:: EXERCISE MATERIAL ::

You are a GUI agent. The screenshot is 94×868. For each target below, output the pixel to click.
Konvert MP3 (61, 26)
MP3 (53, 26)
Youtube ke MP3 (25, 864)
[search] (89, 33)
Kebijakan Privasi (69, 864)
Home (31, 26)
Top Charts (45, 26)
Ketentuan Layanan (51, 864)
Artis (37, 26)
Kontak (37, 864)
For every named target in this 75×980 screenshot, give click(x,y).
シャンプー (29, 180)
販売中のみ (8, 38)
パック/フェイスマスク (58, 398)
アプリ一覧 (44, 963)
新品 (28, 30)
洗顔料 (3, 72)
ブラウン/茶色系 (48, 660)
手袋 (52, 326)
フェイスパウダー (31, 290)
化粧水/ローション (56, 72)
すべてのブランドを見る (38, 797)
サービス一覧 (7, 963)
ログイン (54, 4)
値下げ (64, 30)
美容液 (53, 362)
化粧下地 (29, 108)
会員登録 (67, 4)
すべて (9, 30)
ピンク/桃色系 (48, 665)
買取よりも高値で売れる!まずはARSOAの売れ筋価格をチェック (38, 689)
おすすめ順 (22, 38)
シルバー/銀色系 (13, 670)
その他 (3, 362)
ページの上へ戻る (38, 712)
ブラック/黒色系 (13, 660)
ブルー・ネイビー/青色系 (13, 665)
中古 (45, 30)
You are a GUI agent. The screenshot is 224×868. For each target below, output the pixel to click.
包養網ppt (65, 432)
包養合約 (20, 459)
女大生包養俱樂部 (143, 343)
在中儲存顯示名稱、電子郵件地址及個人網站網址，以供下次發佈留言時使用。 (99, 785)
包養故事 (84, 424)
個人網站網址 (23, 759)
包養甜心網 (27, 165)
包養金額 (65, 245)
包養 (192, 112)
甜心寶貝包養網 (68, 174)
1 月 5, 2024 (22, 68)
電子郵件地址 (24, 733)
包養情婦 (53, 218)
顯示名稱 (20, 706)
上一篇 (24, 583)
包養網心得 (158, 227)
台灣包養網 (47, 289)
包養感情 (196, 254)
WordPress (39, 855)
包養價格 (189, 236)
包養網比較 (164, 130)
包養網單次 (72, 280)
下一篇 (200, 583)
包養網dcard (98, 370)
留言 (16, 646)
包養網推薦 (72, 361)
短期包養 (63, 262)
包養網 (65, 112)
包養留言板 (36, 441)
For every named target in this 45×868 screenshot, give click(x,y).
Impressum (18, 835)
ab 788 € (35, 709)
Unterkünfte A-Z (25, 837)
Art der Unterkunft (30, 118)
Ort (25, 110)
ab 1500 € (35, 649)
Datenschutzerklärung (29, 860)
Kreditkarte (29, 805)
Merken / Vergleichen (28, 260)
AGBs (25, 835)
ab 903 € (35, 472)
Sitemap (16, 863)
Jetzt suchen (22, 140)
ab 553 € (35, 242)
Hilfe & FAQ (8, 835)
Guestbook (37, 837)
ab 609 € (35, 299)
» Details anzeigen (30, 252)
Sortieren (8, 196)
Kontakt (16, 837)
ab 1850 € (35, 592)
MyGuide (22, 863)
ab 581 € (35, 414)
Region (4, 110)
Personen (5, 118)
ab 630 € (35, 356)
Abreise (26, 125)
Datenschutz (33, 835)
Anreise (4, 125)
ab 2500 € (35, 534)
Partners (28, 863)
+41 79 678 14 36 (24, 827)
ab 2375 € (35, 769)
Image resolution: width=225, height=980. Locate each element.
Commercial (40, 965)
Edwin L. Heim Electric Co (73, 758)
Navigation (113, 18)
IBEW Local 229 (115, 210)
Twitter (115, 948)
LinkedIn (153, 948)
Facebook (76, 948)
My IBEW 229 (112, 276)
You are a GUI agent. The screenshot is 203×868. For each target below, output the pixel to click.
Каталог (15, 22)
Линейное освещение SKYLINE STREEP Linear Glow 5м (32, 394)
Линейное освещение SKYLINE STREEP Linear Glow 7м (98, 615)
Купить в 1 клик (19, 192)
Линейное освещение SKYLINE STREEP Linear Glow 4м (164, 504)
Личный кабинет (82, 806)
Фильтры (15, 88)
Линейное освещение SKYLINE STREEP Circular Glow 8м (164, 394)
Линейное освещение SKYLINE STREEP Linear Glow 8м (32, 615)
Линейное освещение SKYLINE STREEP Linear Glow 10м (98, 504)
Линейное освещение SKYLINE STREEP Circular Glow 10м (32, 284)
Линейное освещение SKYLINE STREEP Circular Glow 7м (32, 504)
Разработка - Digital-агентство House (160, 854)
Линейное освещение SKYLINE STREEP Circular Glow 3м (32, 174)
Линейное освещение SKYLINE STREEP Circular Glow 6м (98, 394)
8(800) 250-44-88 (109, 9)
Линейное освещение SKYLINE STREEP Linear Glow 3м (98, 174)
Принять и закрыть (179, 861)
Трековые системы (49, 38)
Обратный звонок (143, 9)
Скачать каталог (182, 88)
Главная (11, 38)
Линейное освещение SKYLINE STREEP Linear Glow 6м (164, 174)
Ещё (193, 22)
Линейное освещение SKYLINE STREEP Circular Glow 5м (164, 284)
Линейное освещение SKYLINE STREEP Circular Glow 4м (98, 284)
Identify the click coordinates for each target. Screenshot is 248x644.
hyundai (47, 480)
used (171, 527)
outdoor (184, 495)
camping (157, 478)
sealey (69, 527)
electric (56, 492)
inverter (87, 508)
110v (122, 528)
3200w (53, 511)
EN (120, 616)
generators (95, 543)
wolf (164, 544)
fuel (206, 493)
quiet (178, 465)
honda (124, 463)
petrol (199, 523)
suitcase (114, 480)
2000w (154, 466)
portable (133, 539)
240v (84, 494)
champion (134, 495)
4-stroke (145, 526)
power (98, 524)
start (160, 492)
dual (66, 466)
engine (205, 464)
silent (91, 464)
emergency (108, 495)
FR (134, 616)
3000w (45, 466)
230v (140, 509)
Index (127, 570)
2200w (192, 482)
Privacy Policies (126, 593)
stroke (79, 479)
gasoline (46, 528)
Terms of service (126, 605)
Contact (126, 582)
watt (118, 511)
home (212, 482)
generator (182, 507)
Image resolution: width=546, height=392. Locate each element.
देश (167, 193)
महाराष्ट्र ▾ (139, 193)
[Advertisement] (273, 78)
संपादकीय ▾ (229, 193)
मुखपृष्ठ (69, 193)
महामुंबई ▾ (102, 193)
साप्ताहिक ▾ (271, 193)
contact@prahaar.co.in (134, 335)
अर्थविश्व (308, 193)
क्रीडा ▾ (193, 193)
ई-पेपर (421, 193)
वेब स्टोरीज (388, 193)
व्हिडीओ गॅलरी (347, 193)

:::
:: EXERCISE MATERIAL ::

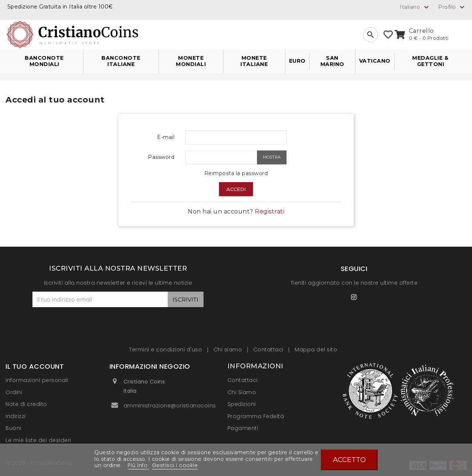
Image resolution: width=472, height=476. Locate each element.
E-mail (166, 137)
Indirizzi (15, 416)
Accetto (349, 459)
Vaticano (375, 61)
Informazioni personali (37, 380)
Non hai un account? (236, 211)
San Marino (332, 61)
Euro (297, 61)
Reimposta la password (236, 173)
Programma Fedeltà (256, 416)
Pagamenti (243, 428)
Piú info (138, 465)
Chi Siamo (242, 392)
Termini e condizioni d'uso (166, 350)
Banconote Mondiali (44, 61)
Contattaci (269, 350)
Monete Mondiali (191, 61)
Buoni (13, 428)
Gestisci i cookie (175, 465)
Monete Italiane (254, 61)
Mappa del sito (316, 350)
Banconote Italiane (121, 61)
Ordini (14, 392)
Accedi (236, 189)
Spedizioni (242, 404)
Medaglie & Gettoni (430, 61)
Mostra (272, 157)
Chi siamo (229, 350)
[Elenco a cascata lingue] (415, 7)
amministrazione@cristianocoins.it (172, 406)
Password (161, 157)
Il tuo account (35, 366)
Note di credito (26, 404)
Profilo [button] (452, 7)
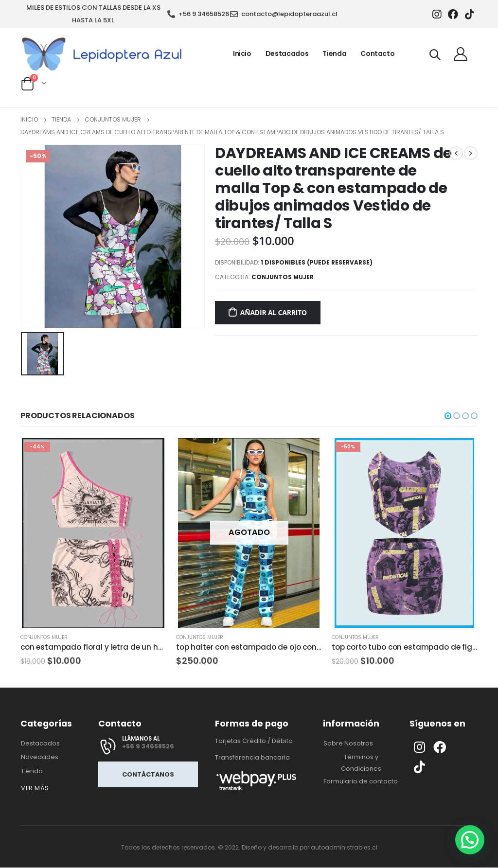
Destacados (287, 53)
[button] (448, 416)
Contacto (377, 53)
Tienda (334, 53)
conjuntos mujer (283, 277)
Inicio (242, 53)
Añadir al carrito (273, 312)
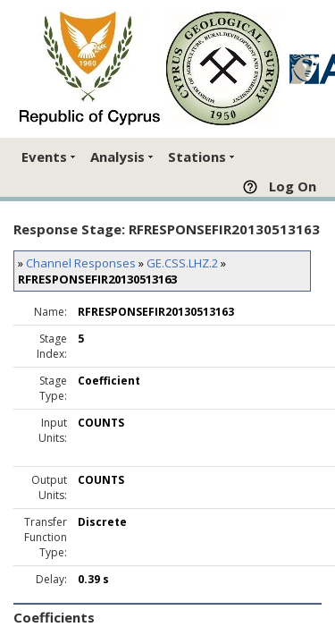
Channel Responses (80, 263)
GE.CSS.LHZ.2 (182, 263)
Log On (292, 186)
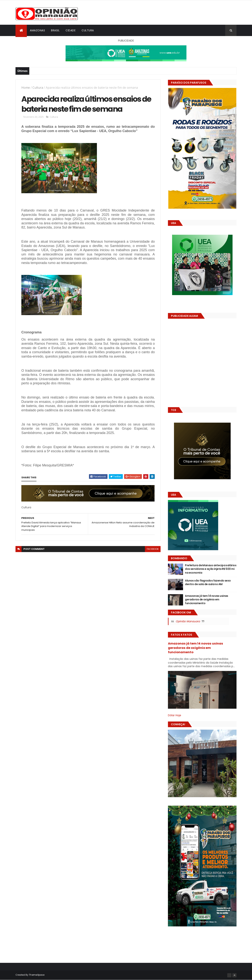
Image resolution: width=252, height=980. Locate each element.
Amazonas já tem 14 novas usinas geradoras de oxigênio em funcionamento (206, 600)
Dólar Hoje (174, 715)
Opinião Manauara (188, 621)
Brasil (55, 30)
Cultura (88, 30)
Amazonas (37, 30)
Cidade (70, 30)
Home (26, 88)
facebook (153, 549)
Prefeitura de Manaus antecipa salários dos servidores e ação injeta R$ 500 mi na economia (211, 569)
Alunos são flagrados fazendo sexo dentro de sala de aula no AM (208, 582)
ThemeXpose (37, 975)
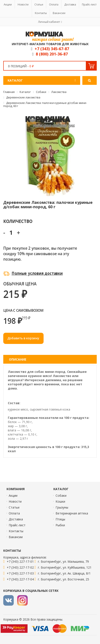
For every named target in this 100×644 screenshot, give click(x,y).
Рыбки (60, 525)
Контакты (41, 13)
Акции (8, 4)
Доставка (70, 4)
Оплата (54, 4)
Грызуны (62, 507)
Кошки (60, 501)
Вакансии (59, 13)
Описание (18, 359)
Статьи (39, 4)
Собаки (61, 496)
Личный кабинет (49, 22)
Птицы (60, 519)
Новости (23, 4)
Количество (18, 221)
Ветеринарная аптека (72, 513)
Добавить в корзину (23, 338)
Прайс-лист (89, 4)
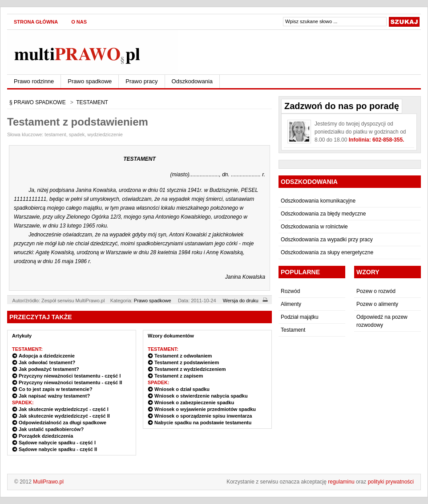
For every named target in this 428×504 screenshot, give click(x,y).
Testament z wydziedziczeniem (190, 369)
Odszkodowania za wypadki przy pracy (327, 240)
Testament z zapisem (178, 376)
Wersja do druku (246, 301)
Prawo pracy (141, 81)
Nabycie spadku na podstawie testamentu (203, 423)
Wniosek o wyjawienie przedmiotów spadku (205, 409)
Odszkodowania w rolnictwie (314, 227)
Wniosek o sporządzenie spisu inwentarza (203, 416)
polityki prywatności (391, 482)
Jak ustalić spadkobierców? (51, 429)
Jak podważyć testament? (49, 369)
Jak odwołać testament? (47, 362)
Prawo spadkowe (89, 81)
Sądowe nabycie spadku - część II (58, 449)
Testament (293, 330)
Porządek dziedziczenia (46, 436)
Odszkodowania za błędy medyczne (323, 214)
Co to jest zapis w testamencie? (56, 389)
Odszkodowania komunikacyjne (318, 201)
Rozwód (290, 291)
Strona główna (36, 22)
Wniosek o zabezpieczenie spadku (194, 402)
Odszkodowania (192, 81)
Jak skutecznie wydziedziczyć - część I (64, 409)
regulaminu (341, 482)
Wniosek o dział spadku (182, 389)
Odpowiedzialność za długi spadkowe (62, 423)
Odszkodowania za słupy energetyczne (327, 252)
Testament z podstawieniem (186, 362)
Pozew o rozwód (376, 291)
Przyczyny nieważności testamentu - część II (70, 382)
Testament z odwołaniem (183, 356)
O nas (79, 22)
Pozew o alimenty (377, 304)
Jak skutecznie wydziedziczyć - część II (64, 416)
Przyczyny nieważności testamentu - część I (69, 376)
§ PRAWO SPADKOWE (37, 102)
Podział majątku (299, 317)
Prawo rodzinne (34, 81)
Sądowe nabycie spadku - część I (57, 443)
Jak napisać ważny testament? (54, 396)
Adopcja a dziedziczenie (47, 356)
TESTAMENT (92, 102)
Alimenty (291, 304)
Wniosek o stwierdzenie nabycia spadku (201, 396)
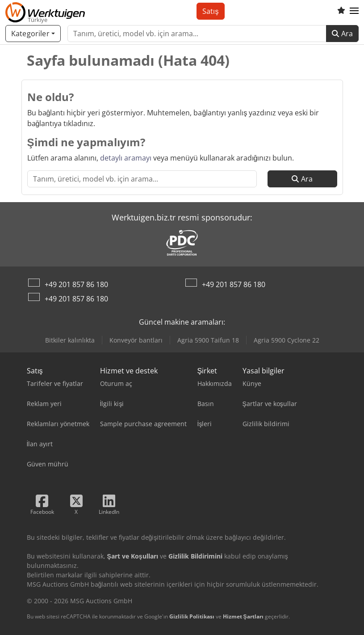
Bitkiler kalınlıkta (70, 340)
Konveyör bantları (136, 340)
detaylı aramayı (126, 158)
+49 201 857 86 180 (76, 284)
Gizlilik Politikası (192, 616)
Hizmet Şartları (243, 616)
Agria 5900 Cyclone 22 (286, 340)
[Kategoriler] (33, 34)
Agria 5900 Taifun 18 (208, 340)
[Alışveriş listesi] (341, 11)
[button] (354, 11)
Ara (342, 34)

:::
:: EXERCISE MATERIAL ::

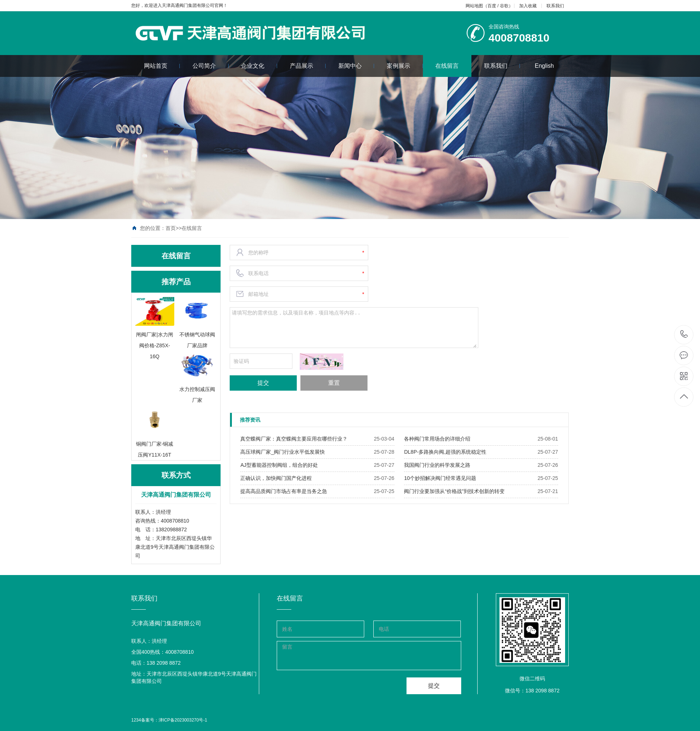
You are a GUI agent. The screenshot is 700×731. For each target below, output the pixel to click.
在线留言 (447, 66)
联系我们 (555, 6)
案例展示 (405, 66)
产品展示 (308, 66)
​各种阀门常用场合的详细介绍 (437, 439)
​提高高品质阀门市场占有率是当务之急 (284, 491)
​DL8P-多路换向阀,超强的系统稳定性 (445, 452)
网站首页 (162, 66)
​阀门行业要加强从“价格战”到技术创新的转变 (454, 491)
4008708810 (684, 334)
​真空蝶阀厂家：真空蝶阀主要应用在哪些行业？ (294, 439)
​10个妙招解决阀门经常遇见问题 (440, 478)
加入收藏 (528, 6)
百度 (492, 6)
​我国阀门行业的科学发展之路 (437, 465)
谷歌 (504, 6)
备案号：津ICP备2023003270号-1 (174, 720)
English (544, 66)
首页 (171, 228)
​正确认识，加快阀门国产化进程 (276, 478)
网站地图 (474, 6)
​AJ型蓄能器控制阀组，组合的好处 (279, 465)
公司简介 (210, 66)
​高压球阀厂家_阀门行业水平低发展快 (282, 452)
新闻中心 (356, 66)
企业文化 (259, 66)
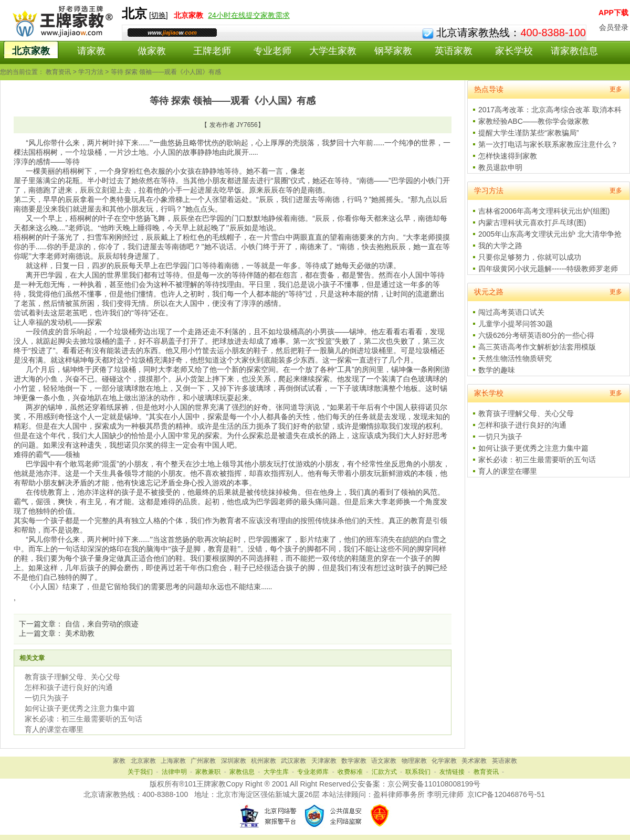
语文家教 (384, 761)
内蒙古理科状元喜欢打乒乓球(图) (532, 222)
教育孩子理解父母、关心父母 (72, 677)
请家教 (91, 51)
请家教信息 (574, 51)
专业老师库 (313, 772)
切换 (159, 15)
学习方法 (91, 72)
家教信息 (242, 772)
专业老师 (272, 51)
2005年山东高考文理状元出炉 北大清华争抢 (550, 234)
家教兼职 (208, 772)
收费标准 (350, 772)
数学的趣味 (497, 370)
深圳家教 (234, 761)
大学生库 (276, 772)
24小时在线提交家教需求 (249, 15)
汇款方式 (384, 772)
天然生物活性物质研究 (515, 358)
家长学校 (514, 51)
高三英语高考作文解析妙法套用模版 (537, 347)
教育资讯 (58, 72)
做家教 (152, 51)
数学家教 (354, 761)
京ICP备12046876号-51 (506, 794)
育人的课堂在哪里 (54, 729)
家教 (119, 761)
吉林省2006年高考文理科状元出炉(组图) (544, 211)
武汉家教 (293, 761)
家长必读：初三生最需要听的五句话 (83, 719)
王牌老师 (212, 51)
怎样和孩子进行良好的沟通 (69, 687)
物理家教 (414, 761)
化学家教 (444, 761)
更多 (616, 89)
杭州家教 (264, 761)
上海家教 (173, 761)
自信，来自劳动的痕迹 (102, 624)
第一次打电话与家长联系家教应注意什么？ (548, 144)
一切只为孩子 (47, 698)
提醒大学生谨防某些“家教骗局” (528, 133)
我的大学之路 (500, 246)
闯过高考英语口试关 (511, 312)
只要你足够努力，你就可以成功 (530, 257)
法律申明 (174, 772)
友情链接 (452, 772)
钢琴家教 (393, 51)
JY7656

:::

#### [WHAT TO WORK ON]
Count the rows above that contain the string "pixel", matching case exactly, and reply with only the number.

#### [TASK RESPONSE]
4